Challenges to digging deeper into genetic big data

Challenges to deep mining of genetic big data

As a new type of genetic testing technology, gene sequencing can analyze and measure the entire sequence of genes from blood or saliva, and predict the likelihood of developing various diseases, the behavioral characteristics of an individual, and the reasonableness of his or her behavior. Gene sequencing technology can target individual disease genes for early prevention and treatment. It is for this reason that the listing of UBM this year has triggered an enthusiastic pursuit by the capital market.

At the Fourth National Functional Genomics Summit Forum held in Beijing recently, many experts exchanged views on the development direction of gene technology and the opportunities and challenges it faces.

Gene sequencing has a wide range of uses

Currently, gene sequencing-related products and technologies have evolved from laboratory research to clinical applications. Some scholars even believe that gene sequencing technology may be the next world-changing technology, as it has an irreplaceable role in the natural world and even the human world.

In May this year, a joint research team led by the Kunming Institute of Botany of the Chinese Academy of Sciences (CAS) has overcome the problem of sequencing the tea tree genome through a series of key technologies such as gene setup libraries and sequencing, taking the lead in the international arena in obtaining a high-quality tea tree genome sequence.

Gao Lizhi, a researcher at the Kunming Institute of Botany of the Chinese Academy of Sciences, admitted that this is an important contribution to the revelation of the genetic basis for determining the fitness, flavor, and quality of tea, as well as the global ecological adaptability of the tea tree.

Then again, for example, Zhang Xianlong's team at Huazhong Agricultural University resequenced the whole genome of both cultivated and wild varieties of cotton, and found that there is an obvious process of asymmetric selection of subgenomes during artificial selection in cotton. "More than 10 years of functional genomic research has identified more than 20 genes related to the formation of important traits, which will play an important role in cotton molecular design breeding." Wang Maojun, a member of Zhang Xianlong's team, told China Science Daily.

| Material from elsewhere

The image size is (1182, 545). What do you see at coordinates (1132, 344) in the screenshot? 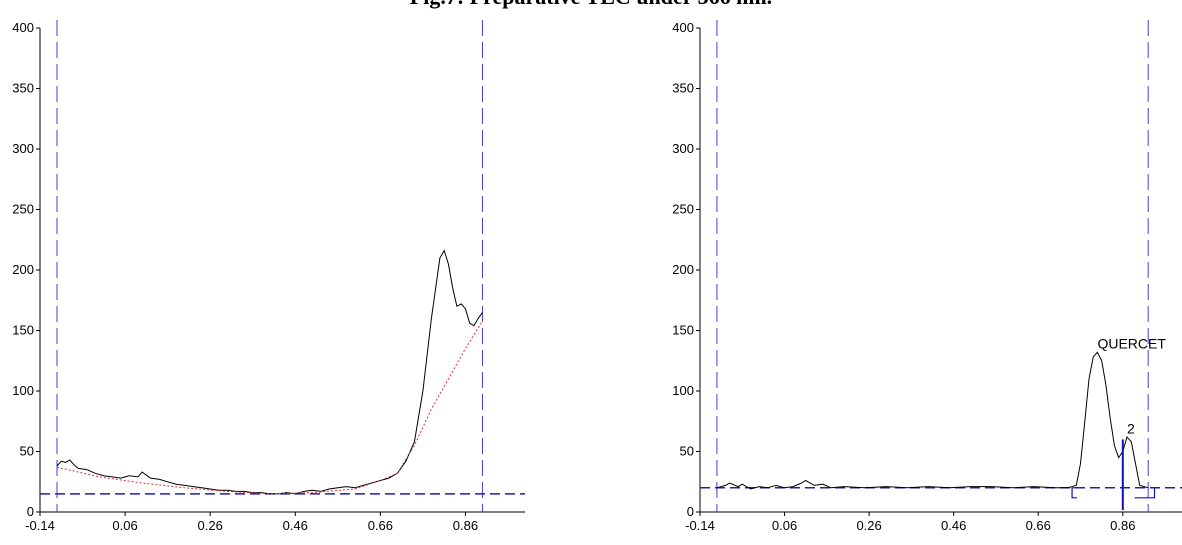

Gene sequencing also plays an important role in the development of human medicine. Chen Runsheng, a researcher at the Institute of Biophysics of the Chinese Academy of Sciences and an academician of the Chinese Academy of Sciences, said that precision medicine based on histological big data, as an epoch-making industry, has been included in the strategic planning by various countries. It has the potential to directly address many of the difficulties currently facing the healthcare industry, and will see explosive growth in the next few years, with the global market expected to reach $223.8 billion by 2018.

The era of genetic big data opens

Zheng Hongkun, former head of UW Genetics' science and technology services and chairman of Beijing Baimaker Biotechnology Co. Ltd, pointed out that, with the continuous development of gene sequencing technology and a significant drop in costs, as well as the country's strong support and investment in the field of genetic research, nowadays scientists are getting more and more in-depth in the field of genes, the accumulation of genetic big data more and more, "the world has spent tens of billions of dollars cumulatively, has produced nearly 20Pb of massive genetic data."

"The development of sequencing technology has allowed genetic data to accumulate at a rate far exceeding Moore's Law, and the massive amount of data puts new demands on researchers." Zhang Zhang, a researcher at the Beijing Institute of Genomics, Chinese Academy of Sciences, said.

Chang Zhang introduced, according to incomplete statistics, China's life histology data production accounted for about 40% of the world, but these valuable data resources are handed over to others to manage, the main reason is that China's long-term lack of bio-big data centers covering multi-histology data resources. To this end, the Chinese Academy of Sciences, Beijing Institute of genomics life and health big data center around the national precision medicine and important strategic biological resources of the histological data, the establishment of massive life histology big data storage, integration and mining analysis and research system, and has initially built a life and health multi-histology data confluence and **** enjoyment platform.

Urgent need for deep excavation and scientific interpretation

Compared with foreign countries, the current domestic genomics, gene sequencing advancement speed is not slow. From the academic point of view, the Chinese Academy of Sciences, Beijing Institute of Genomics, the Chinese Academy of Agricultural Sciences, Institute of Genomics and other institutions are strong, and a number of companies engaged in gene sequencing, such as Huada Genetics, Baimaike, and other related enterprises are also gradually growing. However, in the view of experts, the challenges facing genomics are still not small, because with the rapid development of various fields such as information and instruments, the total amount of data is getting more and more complicated, together with the addition of various new indicators and parameters.

"In the face of massive sequencing results, the serious challenges in data deep mining and interpretation are becoming increasingly obvious. How to utilize these data resources in the era of genetic big data has become an important issue in the new era of biological research." Zheng Hongkun said.

Chen Runsheng also pointed out that at present, the rapidly accumulating data have not been efficiently interpreted; the integration between highly heterogeneous data is still in its infancy. The challenges at the sample end directly threaten data quality. But he also said, "These challenges often mean opportunities, and the large amount of uninterpreted data also brings the possibility of unlimited innovation."